Kahvaltı sofrası tam tekmil, saçlar taranır, yeni giysiler giyilir. Ayakkabılar pırıldamakta ayaklarımızda.

Telaş kıyamet derken, çalar kapı. Baba gelir elinde sıcacık simitlerle. Biz yine kapıda karşılamaya, boy sırasına göre. El öpme, bayramlaşma faslı derken. Otururuz masanın kenarına mailece. Şimdiler de dedikleri gibi ‘’çekirdek aile.’’

Yüzler güler, mutluluk Kandıralı’nın ezgilerine eşlik eder.

Sonra…

Biz hiç babamla bayram sabahları haricinde, bayram geçirmedik ki!

Çalışırdı bayram, seyran demeden. Bizi öper ve giderdi. Akşam eve döndüğünde, o zamanlar ‘’aile dostları'’ diye tanımlanan ve sevilen sayılan, hatırlı dostlarla bayram ziyaretleri. Arada bir annem saklardı gözyaşlarını! ‘’Gurbet ah gözün kör olsun’’ diye diye.

Renk renk yaldızlı kâğıtlara sarılmış çikolatalar, bayram şekerleri, kumaş mendillerin arasına konulmuş bayram harçlıkları ve sevgi dolu bayramlar.

Zamanla etrafa savrulan çekirdek aile fertleri. Yitirdiğimiz dostlar ve dostluklar. Sonsuzluğa uğurladığımız canlar.

‘’Hani nerede O eski bayramlar’’ dediğimiz zaman kızar ya yeni nesiller! Bilmezler ki hiç tadı kalmadı bayramların. Bilmezler ki tatil programı yapmak değildi ‘’O’’ eski bayramlar!

Belki çok teknolojik değildik. Radyo ile zaman geçirirdik. Bayramda alınan giysilerle sevinirdik. Bayram gelecek diye dört gözle beklerdik. Bayram, bayramdı işte o zamanlar.

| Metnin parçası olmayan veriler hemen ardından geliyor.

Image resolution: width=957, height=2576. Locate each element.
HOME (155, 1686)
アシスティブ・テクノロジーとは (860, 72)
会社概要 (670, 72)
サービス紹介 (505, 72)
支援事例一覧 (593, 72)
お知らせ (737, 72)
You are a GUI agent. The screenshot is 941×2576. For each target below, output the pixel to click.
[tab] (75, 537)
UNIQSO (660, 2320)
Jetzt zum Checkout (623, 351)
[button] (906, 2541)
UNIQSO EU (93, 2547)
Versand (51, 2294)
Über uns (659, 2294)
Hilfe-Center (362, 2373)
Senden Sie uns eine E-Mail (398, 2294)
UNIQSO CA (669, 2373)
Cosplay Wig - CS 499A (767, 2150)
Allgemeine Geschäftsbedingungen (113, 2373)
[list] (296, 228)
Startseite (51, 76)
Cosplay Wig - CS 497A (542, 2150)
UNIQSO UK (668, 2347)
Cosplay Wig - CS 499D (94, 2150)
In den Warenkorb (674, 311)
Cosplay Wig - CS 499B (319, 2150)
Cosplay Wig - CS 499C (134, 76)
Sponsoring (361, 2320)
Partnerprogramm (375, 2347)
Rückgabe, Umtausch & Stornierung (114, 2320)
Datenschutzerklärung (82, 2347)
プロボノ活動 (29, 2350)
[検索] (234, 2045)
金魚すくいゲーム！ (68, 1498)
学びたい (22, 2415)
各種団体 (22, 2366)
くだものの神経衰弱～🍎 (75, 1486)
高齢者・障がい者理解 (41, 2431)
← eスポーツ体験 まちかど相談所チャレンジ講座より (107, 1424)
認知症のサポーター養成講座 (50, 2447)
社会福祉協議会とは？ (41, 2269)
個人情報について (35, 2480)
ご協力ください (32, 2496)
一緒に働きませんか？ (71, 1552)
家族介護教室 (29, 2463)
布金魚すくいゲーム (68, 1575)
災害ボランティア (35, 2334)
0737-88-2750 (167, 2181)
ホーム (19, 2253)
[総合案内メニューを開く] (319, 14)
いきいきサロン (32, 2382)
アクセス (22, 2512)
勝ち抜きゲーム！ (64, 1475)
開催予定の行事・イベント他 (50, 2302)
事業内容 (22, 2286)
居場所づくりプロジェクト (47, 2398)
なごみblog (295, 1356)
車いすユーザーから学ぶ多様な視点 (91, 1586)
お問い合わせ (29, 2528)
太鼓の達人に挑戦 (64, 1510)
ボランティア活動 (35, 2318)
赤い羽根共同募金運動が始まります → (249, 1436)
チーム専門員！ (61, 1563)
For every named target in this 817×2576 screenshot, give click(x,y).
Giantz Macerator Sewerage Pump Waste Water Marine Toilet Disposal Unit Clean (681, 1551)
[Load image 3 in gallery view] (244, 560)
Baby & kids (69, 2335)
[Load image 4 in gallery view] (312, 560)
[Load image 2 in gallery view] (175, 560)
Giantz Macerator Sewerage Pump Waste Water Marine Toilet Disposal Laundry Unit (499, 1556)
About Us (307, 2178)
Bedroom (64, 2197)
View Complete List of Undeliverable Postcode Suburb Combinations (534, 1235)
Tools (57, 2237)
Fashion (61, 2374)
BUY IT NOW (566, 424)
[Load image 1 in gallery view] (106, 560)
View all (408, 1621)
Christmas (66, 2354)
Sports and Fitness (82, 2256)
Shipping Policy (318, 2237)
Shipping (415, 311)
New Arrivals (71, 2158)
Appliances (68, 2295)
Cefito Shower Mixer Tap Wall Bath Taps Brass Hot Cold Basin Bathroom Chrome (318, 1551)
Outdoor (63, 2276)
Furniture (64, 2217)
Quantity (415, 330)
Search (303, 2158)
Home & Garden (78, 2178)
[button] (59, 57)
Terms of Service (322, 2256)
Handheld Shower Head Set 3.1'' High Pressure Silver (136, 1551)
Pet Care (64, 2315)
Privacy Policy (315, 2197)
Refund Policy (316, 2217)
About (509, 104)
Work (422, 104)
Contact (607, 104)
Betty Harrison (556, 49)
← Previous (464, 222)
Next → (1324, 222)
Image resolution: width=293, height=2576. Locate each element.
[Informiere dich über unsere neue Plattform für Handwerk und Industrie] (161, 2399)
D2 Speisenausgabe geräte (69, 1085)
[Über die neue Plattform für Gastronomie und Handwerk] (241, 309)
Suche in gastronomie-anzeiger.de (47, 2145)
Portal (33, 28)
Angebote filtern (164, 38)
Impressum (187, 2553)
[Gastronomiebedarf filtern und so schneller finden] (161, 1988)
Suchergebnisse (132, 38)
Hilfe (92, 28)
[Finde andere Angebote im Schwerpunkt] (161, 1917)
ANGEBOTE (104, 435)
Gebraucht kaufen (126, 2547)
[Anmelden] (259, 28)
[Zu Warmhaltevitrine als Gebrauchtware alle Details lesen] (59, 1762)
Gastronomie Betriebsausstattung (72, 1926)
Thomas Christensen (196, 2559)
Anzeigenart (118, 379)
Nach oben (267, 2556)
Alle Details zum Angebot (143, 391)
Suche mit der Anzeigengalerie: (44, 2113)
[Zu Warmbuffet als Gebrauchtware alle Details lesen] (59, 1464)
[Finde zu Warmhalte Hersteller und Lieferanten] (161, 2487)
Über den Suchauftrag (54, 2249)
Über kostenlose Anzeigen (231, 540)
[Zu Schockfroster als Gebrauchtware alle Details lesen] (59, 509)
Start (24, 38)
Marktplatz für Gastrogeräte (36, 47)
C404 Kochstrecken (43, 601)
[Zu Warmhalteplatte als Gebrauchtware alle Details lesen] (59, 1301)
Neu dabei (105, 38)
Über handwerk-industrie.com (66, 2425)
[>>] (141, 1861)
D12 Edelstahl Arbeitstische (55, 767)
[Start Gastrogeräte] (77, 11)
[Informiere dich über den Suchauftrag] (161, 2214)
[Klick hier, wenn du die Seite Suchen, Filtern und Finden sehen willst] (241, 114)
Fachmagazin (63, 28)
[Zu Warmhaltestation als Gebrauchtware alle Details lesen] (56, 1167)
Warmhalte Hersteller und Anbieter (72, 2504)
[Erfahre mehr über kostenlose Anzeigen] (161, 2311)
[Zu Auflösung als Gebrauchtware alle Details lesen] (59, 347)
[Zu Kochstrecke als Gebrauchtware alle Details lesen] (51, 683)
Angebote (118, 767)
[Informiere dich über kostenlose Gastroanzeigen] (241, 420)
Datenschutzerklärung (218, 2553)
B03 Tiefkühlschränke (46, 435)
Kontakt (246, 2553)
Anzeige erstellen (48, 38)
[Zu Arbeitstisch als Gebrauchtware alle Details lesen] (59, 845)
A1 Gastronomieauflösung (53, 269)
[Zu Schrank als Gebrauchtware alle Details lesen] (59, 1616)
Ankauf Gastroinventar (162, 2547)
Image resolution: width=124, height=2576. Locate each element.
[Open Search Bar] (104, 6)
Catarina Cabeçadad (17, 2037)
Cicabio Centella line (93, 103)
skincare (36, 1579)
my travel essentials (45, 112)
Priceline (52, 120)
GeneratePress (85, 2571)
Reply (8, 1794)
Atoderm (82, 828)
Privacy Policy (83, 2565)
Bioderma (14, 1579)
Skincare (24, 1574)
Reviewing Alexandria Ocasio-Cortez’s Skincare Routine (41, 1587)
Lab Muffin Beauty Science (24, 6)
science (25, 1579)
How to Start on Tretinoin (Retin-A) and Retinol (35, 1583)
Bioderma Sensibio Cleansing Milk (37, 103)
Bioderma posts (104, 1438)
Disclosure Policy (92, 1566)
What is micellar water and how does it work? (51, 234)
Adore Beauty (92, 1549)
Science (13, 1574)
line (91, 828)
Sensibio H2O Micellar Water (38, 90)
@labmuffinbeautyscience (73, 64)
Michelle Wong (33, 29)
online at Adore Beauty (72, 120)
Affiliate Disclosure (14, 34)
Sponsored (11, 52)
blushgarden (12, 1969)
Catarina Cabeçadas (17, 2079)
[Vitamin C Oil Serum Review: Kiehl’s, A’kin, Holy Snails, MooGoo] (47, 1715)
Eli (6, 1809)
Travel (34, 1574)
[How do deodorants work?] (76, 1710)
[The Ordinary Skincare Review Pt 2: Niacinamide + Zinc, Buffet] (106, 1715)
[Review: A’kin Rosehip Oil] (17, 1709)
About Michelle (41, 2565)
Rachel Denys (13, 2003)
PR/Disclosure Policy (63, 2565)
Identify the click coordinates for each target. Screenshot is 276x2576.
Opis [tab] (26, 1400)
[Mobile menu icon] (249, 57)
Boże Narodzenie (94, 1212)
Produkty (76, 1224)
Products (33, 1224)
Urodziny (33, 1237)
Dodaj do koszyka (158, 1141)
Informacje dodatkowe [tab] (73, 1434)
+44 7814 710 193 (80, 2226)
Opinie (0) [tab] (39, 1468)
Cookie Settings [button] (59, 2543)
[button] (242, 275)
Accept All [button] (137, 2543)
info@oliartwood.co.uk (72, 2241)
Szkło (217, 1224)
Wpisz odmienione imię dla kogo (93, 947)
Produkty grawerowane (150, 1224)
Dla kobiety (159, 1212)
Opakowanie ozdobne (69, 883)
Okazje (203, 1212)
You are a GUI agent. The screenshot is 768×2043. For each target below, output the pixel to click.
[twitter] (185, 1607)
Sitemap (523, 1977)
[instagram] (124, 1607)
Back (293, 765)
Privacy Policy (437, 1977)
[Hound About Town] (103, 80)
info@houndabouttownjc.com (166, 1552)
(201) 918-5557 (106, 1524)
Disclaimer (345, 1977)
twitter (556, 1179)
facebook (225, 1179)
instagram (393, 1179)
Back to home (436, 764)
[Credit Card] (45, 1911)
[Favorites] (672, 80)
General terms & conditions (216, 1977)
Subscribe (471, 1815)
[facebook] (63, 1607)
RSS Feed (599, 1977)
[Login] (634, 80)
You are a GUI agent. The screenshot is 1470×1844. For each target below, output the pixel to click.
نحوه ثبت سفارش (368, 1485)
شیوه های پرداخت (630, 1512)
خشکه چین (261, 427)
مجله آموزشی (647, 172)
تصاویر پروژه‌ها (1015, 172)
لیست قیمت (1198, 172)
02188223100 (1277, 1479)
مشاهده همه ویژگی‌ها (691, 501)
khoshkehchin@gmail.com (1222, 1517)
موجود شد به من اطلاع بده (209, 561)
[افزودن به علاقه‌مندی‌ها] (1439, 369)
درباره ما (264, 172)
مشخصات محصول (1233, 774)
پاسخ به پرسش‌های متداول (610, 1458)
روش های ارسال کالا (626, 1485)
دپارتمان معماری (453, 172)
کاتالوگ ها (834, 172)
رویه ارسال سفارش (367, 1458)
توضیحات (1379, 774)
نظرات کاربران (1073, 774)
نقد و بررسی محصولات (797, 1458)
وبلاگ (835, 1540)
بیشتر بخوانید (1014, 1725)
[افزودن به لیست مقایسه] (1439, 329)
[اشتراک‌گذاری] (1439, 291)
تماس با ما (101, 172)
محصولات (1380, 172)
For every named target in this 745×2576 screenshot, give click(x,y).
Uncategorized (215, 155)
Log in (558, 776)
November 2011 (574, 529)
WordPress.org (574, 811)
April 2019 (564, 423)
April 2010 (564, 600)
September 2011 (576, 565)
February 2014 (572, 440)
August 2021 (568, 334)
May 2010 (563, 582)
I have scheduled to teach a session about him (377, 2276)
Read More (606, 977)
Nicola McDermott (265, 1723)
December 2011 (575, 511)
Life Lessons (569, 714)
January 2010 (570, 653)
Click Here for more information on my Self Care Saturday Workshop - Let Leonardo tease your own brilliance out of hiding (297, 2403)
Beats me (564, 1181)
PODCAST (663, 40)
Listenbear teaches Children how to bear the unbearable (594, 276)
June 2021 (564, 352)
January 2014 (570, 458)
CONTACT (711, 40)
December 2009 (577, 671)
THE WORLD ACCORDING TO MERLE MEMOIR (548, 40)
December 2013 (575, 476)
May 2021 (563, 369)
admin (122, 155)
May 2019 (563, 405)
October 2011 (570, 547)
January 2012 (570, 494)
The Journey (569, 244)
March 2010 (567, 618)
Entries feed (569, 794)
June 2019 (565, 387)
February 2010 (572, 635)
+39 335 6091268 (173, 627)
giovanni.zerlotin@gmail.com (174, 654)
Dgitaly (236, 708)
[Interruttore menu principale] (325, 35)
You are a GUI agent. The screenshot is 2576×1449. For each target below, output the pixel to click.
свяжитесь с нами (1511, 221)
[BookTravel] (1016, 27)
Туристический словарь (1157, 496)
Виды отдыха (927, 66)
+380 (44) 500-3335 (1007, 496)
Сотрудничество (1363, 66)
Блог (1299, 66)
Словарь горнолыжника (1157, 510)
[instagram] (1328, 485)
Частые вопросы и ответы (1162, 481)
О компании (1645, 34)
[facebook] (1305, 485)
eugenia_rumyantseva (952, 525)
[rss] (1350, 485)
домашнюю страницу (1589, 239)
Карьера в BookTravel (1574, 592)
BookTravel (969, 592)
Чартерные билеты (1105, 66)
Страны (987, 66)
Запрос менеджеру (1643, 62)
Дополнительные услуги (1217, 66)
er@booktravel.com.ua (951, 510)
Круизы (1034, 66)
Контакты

Katliamlar da yoktu o zamanlar!

Bir kahpe kurşunla ölen çocuklar da!

Babasız boynu bükük çocuklar için sızlasa da yürekler, için için… Büyüklerimiz ellerinden geldiğince, el uzatmaya, bize aldıklarından, onlara da almaya çalışırlardı. Kimseye göstermeden, belli etmeden, reklam yapmadan, gururlarını incitmeden.

 ‘’Bir elin verdiğini, diğer ele göstermeden.’’

‘’Eskiye rağbet olsaydı…

--------------------- Nur yağardı’’

Keşke eskiye rağbet olsaydı.

Ah Keşke!

Çocuklar babasız, babalar, analar, evlatsız kalmasalardı!

Ah Keşke!

Nur yağsaydı yine!

Yine de Mutlu Bayramlar dileklerimle, sevdikleriniz ve sevenlerinizle hep birlikte.

Ve…

Sevgiyle…

 

Ay Şen…

 

 

 

 

 
Toplam blog
: 533
: 1375
Kayıt tarihi
: 14.11.10
 
 

Aydoğdu; kızgın güneşinde Ağustos'un, sararmıştı altın sarısı başaklar. Kırlangıçların göç dansın..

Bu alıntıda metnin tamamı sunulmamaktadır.